> [SHORT PROBLEM A] In the forum reply on Kant, in what context is the difference between ad infinitum and ad indefinitum introduced?
> [SHORT PROBLEM B] Transcribe everything in the forum reply on Kant from "In other words: He" down to "as empirical objects.".

> [DOCUMENT SECTION]

Sorry to say, but your reading is flawed or at least not based in Kantian thought, as it is contrary to his intentions. The difference ad infinitum and ad indefinitum is introduced in the context of discussing causal chains. He clearly writes later:

It is entirely otherwise with the problem how far does the regress extend when it ascends from the given conditioned to its conditions in the series: whether I can say here that there is a regress to infinity or only a regress extending indeterminately far (in indefinitum), and whether from human beings now living I can ascend to infinity in the series of their ancestors, or whether it can be said only that as far as I have gone back, there has never been an empirical ground for holding the series to be bounded anywhere, so that for every forefather I am justified in seeking, and at the same time bound to seek, still further for his ancestors, though not to presuppose them?
To this I say: If the whole was given in empirical intuition, then the regress in the series of its inner conditions goes to infinity. But if only one member of the series is given, from which the regress to an absolute totality is first of all to proceed, then only an indeterminate kind of regress (in indefinitum) takes place. Thus of the division of matter (of a body) that is given within certain boundaries, it must be said that it goes to infinity. For this matter is given in empirical intuition as a whole, and consequently with all its possible parts. Now since the condition of this whole is its part, and the condition of this part is a part made of parts, etc., and in this regress of decomposition an unconditioned (indivisible) member of this series of conditions is never encountered, not only is there nowhere an empirical ground to stop the division, but the further members of the continuing division are themselves empirically given prior to this ongoing division, i.e., the division goes to infinity. (A512|B540 f., bolded of complete sentence mine).

In other words: He uses the difference between ad infinitum and ad indefinitum exactly to contrast the infinite division of the totality of an object of matter (regress of decomposition as he calls it explicitly in A514|B542) with the indefinite regress of a causal chain of which we can possibly only encounter a limited number of members as empirical objects.

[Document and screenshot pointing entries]
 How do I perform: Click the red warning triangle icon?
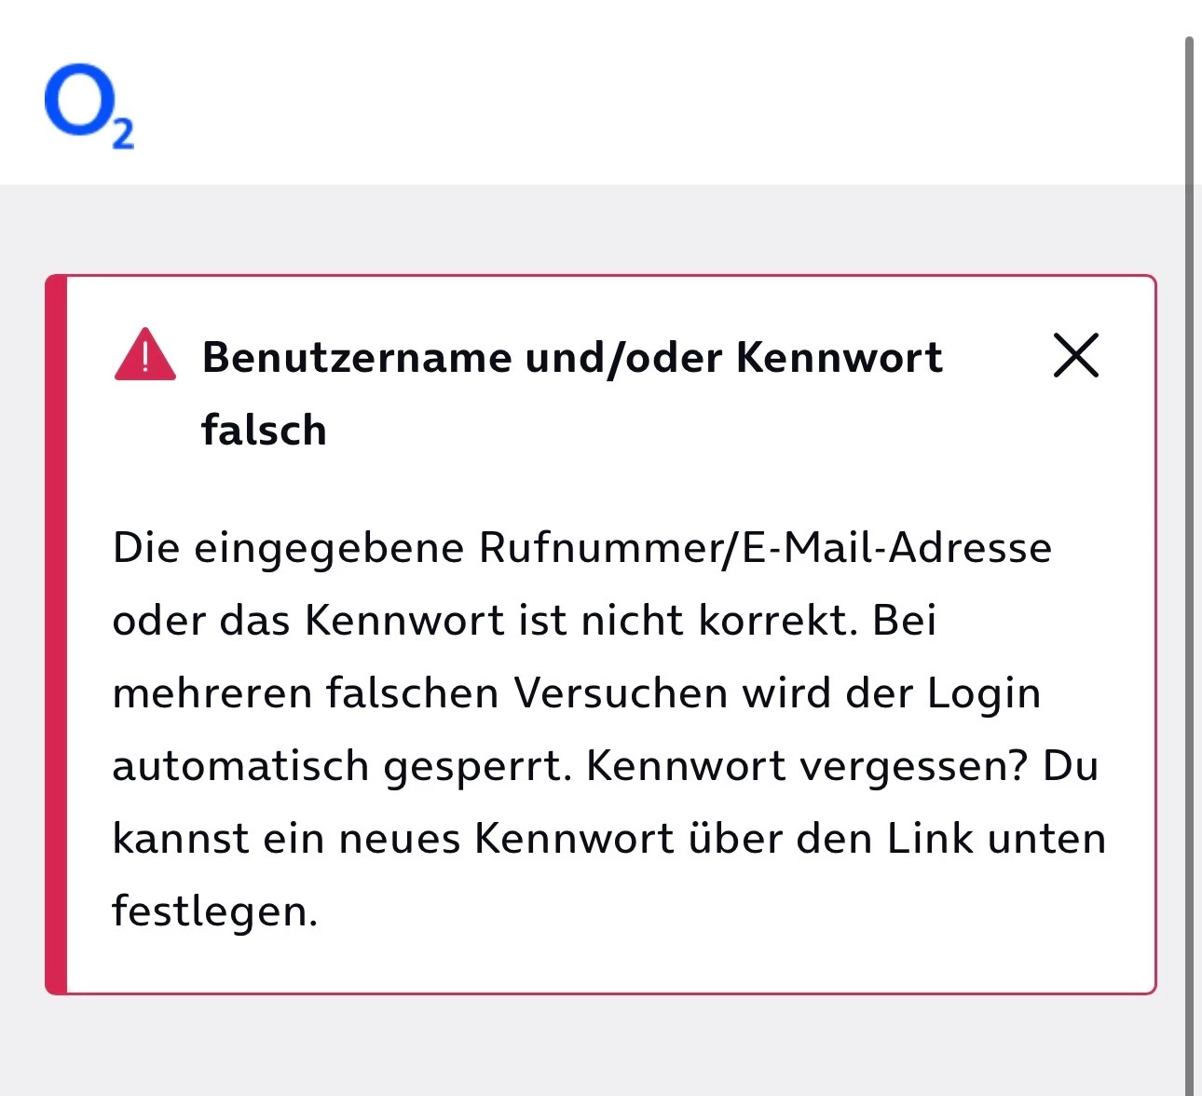[144, 356]
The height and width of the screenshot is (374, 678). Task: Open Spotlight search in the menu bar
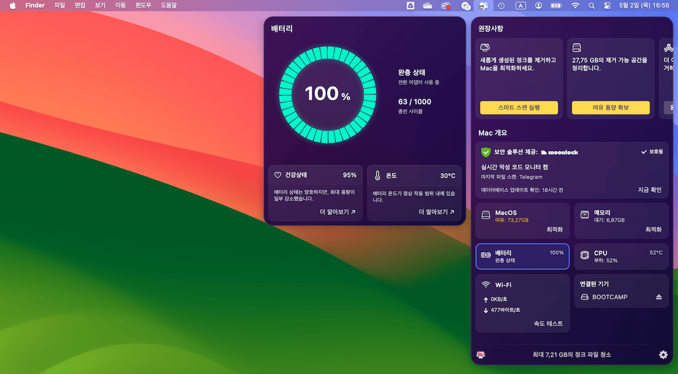coord(592,6)
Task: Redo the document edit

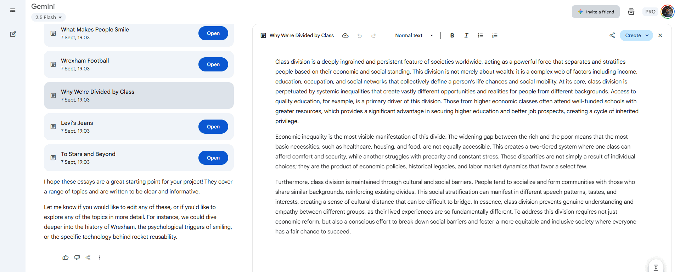Action: click(x=373, y=35)
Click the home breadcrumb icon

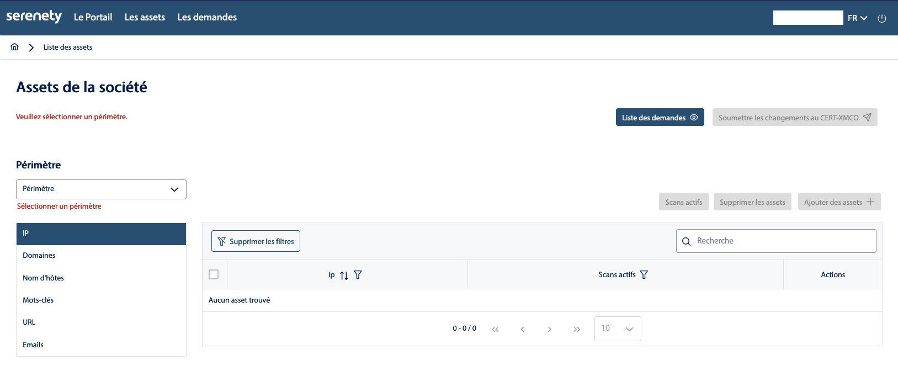14,47
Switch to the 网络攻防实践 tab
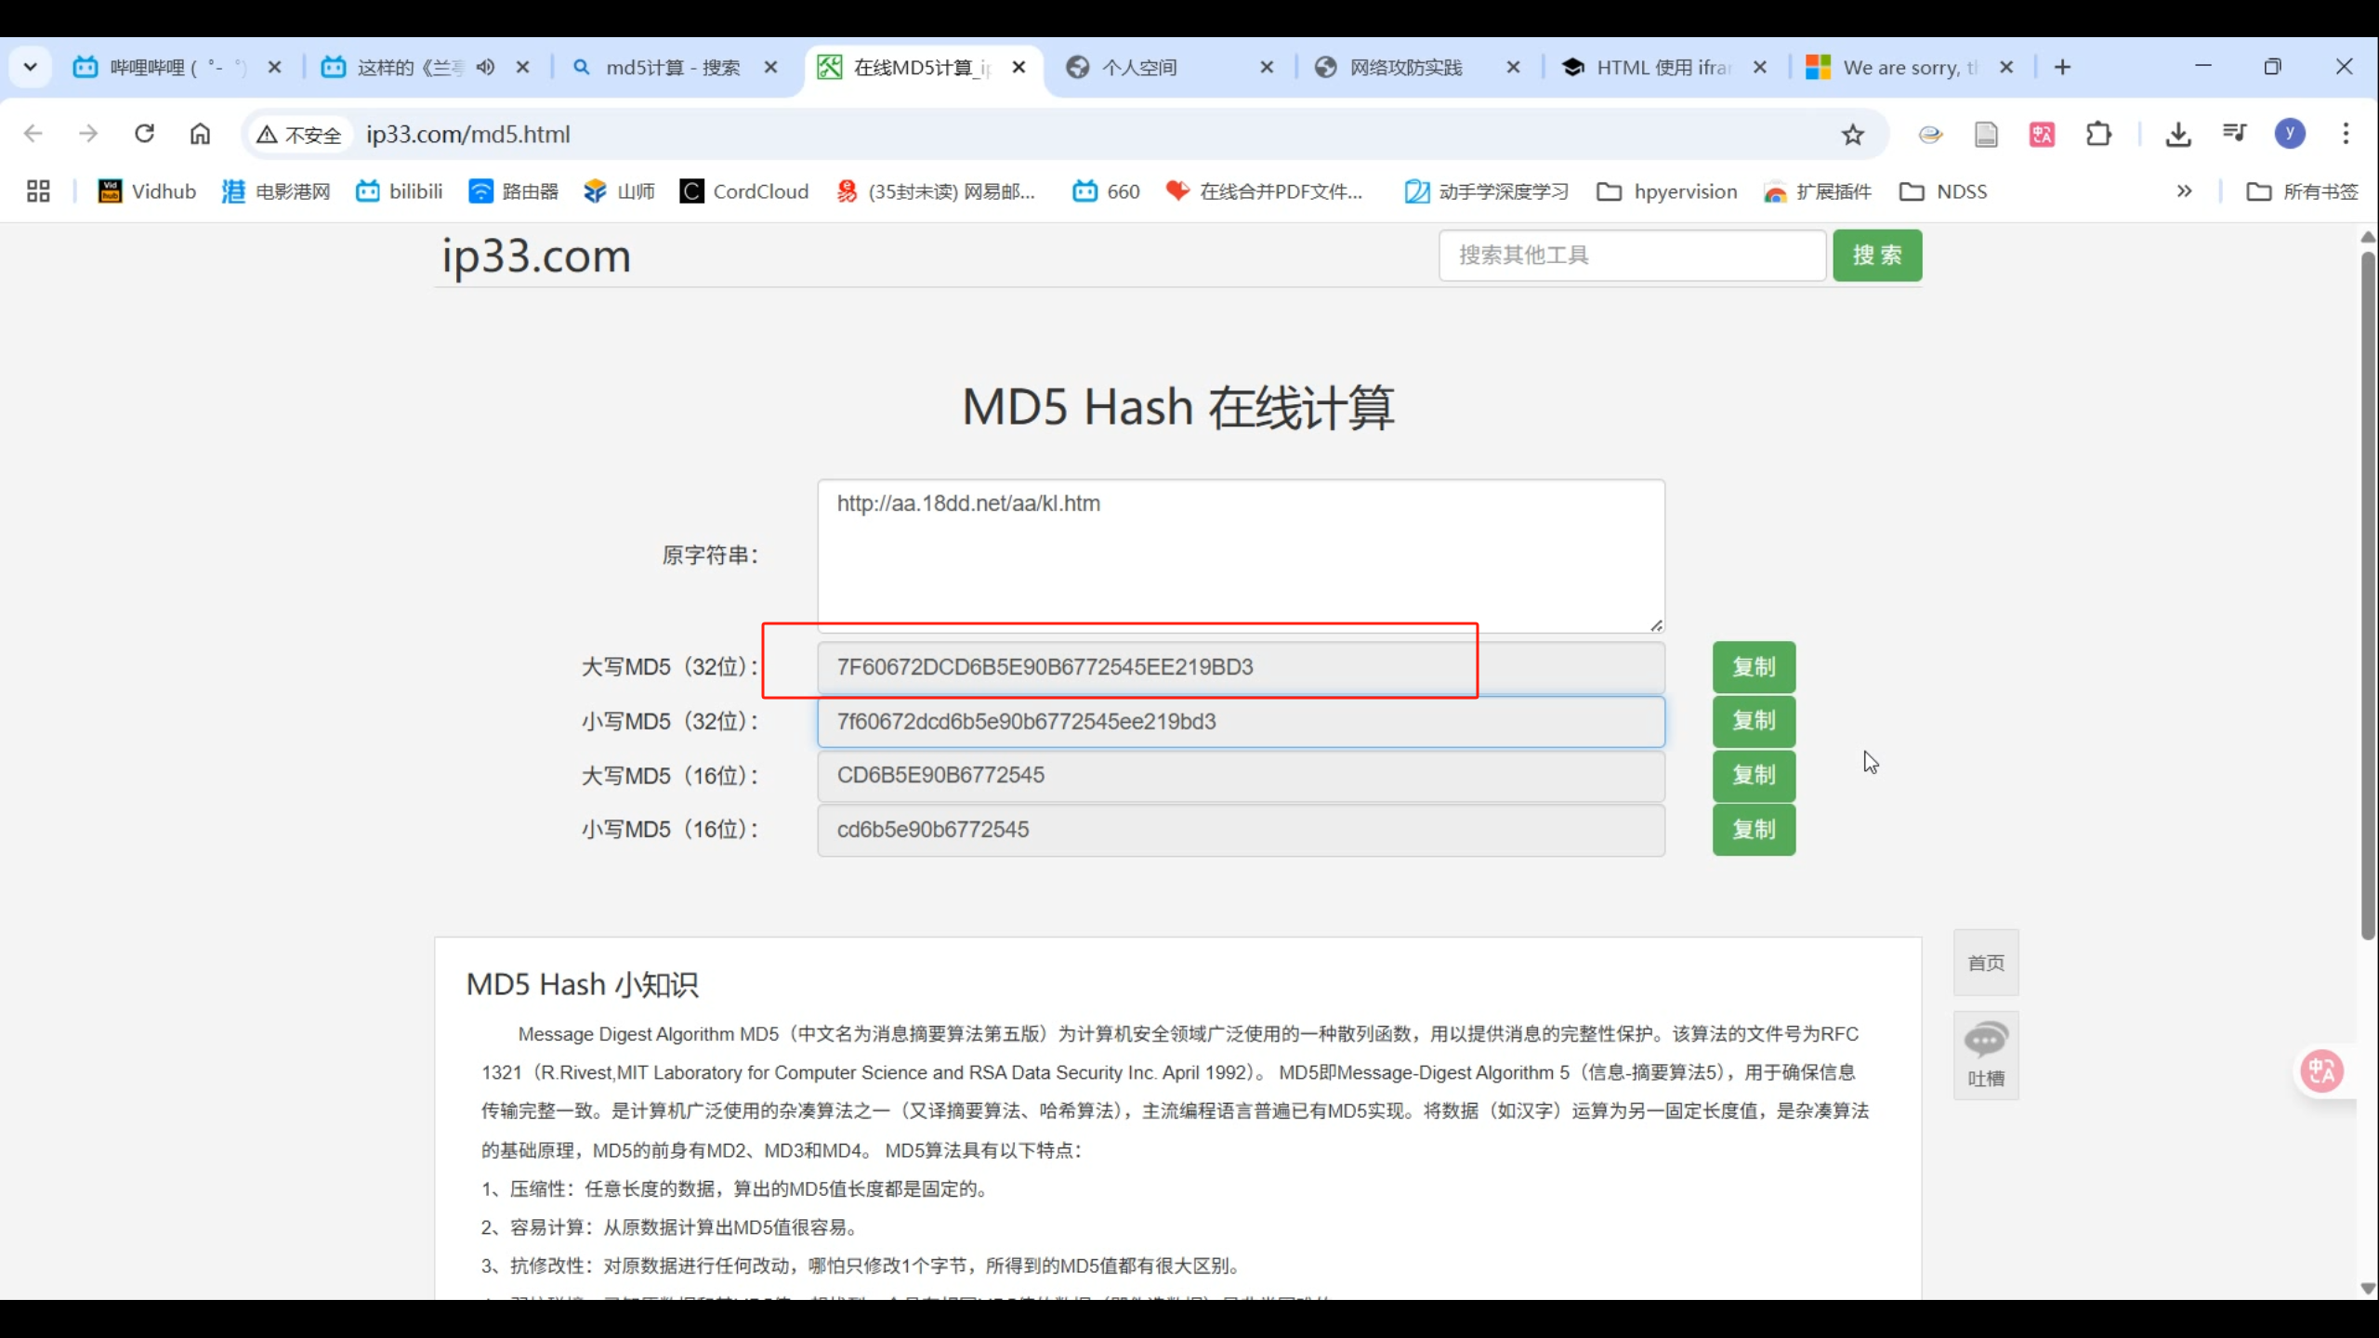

> [EXERCISE SOLUTION A] It is introduced in the context of discussing causal chains.

> [EXERCISE SOLUTION B]
In other words: He uses the difference between ad infinitum and ad indefinitum exactly to contrast the infinite division of the totality of an object of matter (regress of decomposition as he calls it explicitly in A514|B542) with the indefinite regress of a causal chain of which we can possibly only encounter a limited number of members as empirical objects.